I've recently been looking at sites trying to prove the Josephus Problem lately, such as the Wikipedia page, or this cut-the-knot site but I'm confused as to how they came up with these relationships:
f(2j) = 2f(j) - 1, if the number of people is even
f(2j+1) = 2f(j) + 1, if the number of people is odd
Could someone please explain to me how they got these two relationships?
OK, so the problem is this: there are $n$ people in a circle, with positions 1 through n. We are going to start counting with position 1, and execute every second person that is still left standing. That is, we will first execute person in position 2, then 4, etc. and keep going around the circle, executing one, skipping the next, executing the next, skipping the next, etc. So, for example, if $n=5$, we will skip 1, execute 2, skip 3, execute 4, skip 5, execute 1, skip 3 (since 2 is already gone), and execute 5, so 3 is the survivor. But thew question is: for any $n$, who will survive?

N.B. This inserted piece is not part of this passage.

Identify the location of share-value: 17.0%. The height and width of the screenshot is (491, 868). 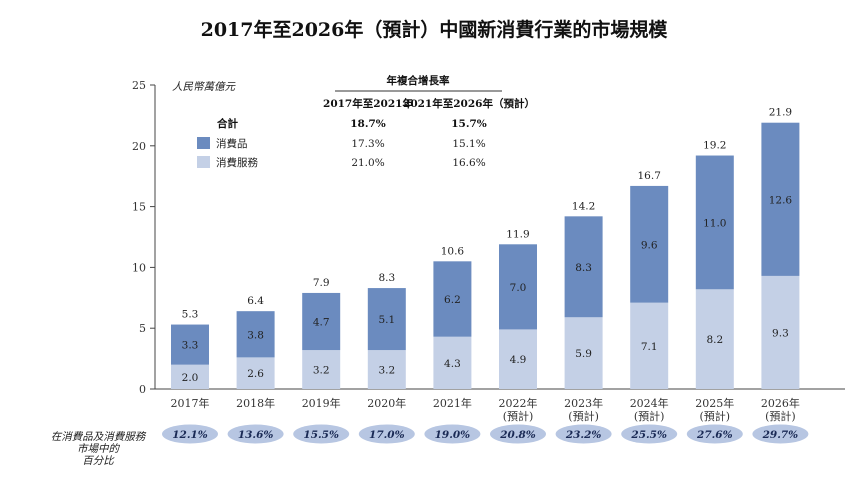
(387, 435).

OK, so let $f(n)$ be the position number that survives. Now, there are two cases to consider: $n$ is even or $n$ is odd.
If $n$ is even, i.e. $n=2m$ for some $m$, then we execute $2,4,6,...,2m=n$, meaning that once we have gone around the circle once, we are left with $1,3,...n-1$. But, this means there are $m$ people left, and since we start with skipping 1 for our second round, the question of who survives is really just the same question as who survives when we would have started out with just $m$ people, except that in terms of the position number: if the survivor in the 'game' with $m$ people in positions $1,2,...,m$ is in position $f(m)$, then in the game where the $m$ positions are $1,3,5,...2m-1$, the survivor will be in position $2*f(m)-1$ (since 1 corresponds to 1, 2 with 3, 3 with 5, etc). That is: $f(n) = f(2m) = 2*f(m)-1$, so just taking the last part: $f(2m) = 2*f(m)-1$. So that is the first equation.
If $n$ is odd, i.e. $n=2m+1$ for some $m$ then in the first round we execute $2,4,6,...,2m$ ... followed by 1. OK, ate that point we are left with $3,5,...2m+1$, which are $m$ people. So again we can say that it has come down to playing the 'game' with $m$ people, but instead of them being in positions $1,2,...,m$, they are in positions $3,5,...2m+1$. Thus, if $f(m)$ is the survivor with positions $1,2,...,m$, then the survivor with positions $3,5,...2m+1$ will be $2*f(m)+1$ (1 corresponds to 3, 2 with 5, 3 with 7, etc., so: multiply by 2 and add 1). So we get: $f(n)=f(2m+1) = 2*f(m)+1$, and again the last part is the second equation we were looking for: $f(2m+1) = 2*f(m)+1$.
Of course, that still doesn't give us the whole solution, but it gives us two equations from which we can then derive the solution. But you asked about just two equations and how they got to them, so I hope I explained that above.